WORK REQUEST –
Print the listing again exactly, leaving nothing out.

MATERIAL SHOWN –
[Start of Attachment]

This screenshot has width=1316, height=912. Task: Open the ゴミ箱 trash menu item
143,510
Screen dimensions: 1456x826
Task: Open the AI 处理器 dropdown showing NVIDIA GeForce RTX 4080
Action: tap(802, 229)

[End of Attachment]

RESULT –
This screenshot has width=1316, height=912. Task: Open the ゴミ箱 trash menu item
143,510
Screen dimensions: 1456x826
Task: Open the AI 处理器 dropdown showing NVIDIA GeForce RTX 4080
Action: tap(802, 229)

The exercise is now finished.